--- Data extract Enclosed Below ---

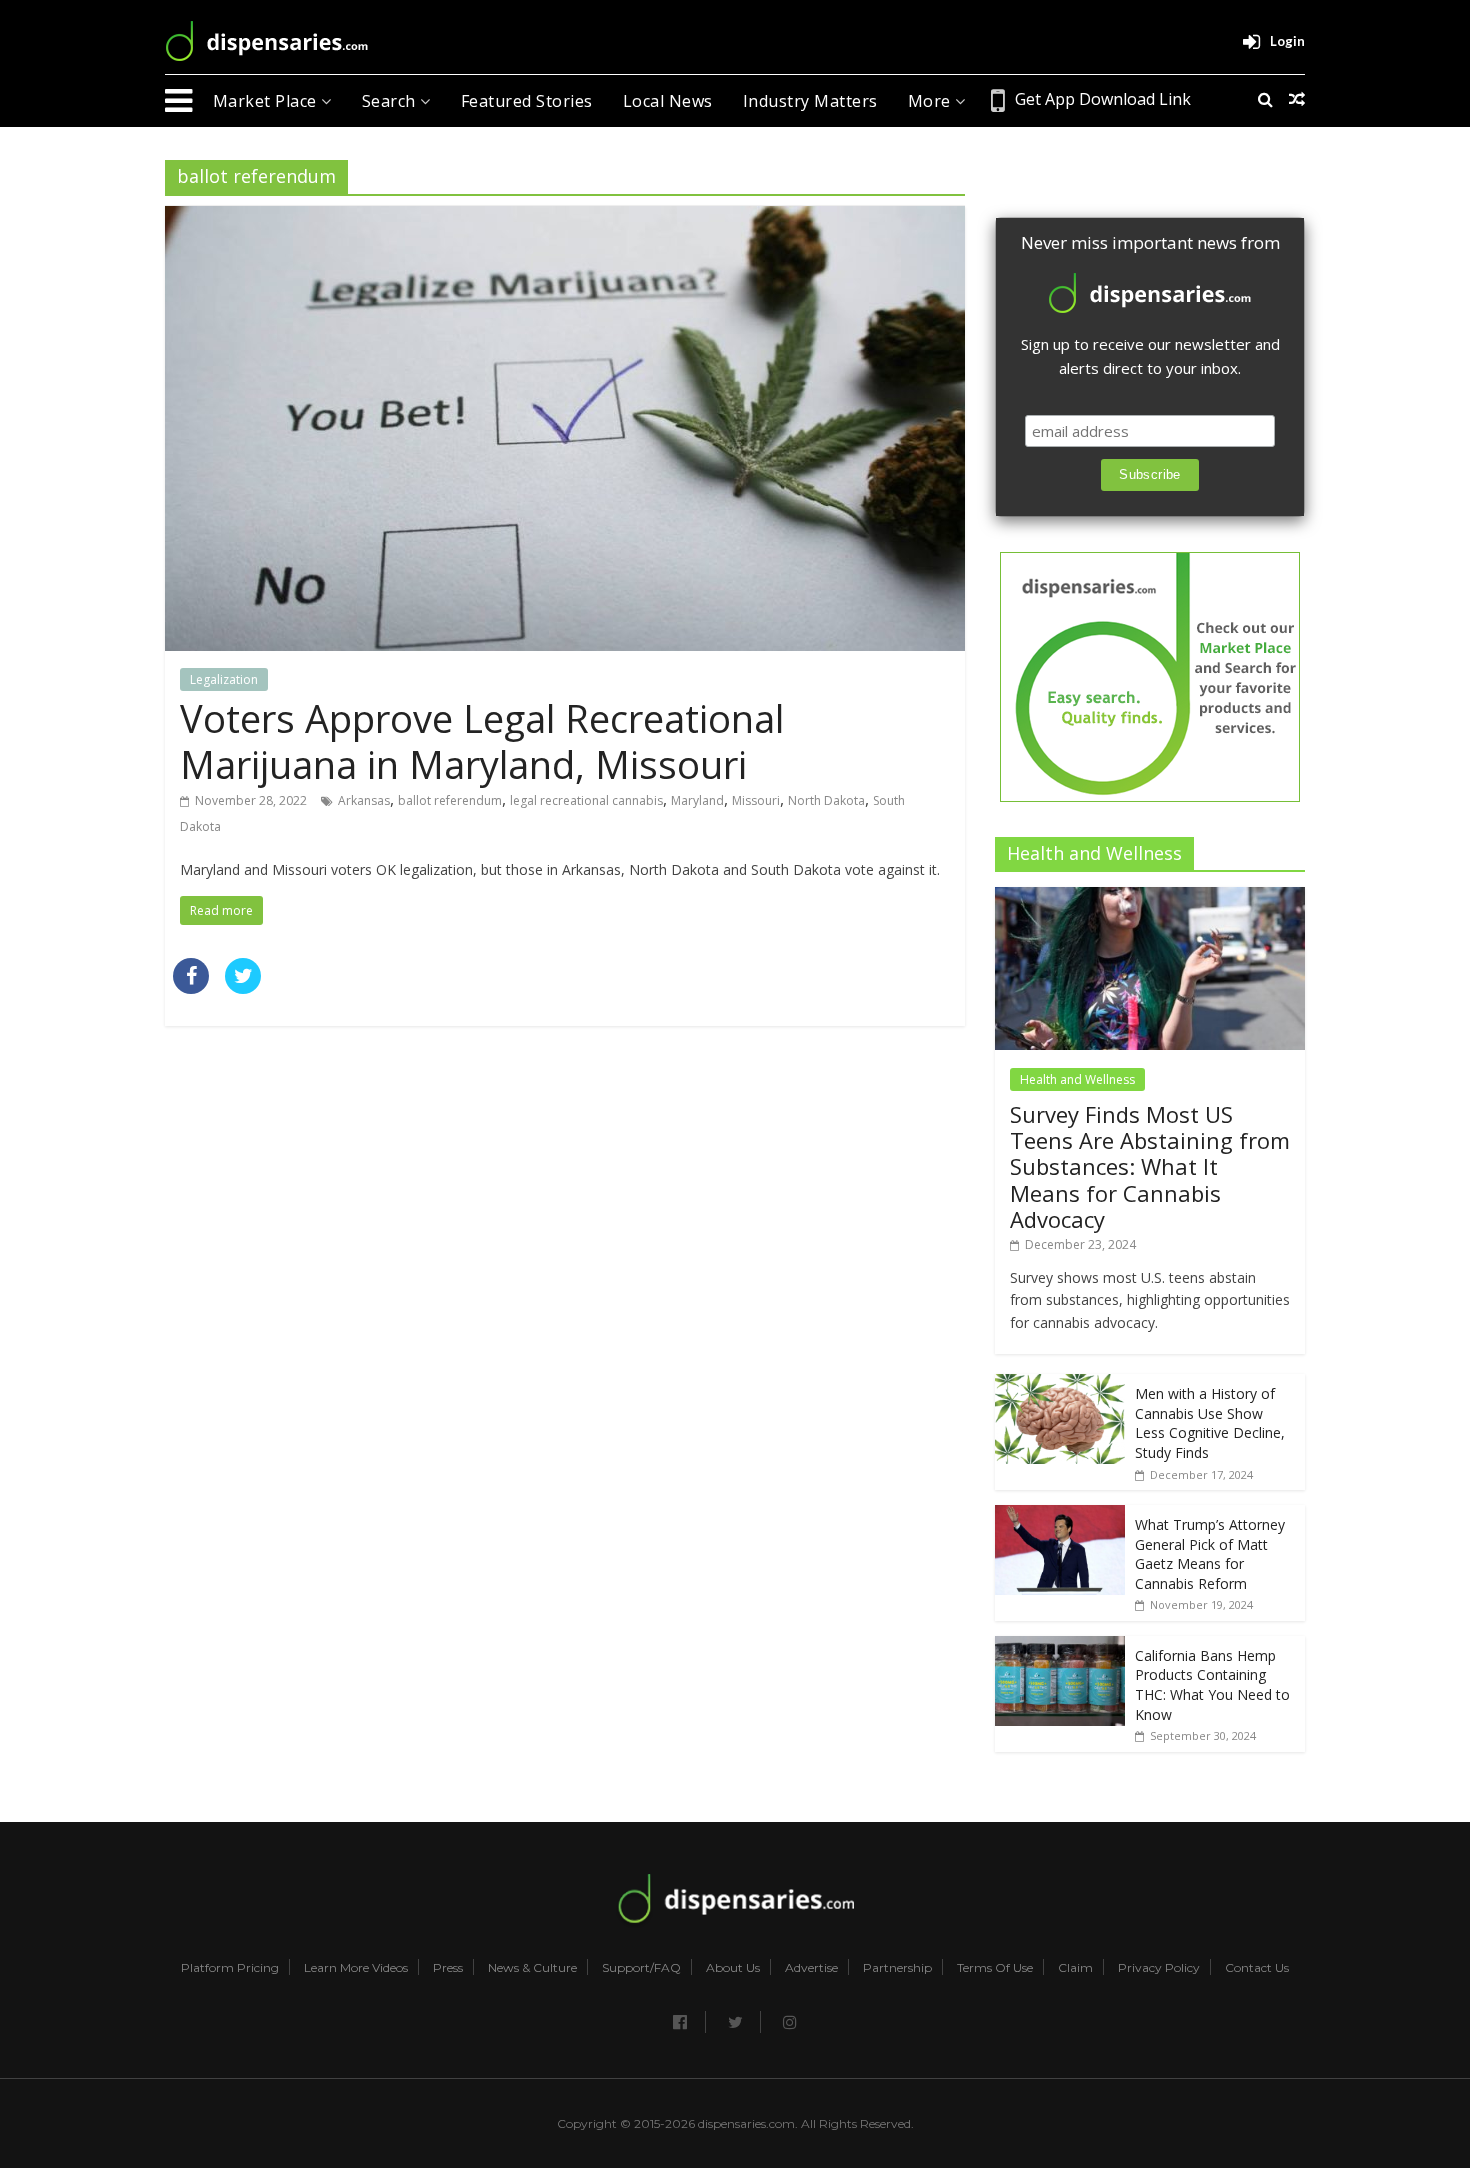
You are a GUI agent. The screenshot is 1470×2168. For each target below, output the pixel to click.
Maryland (697, 800)
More (932, 101)
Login (1287, 41)
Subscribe (1150, 474)
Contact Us (1257, 1968)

--- End of Enclosed Data extract ---

### [Work task]
Word for word, restate all of the material, omitting the images.

### [Solution to the problem]
You are a GUI agent. The screenshot is 1470×2168. For each target below, output the pixel to click.
Maryland (697, 800)
More (932, 101)
Login (1287, 41)
Subscribe (1150, 474)
Contact Us (1257, 1968)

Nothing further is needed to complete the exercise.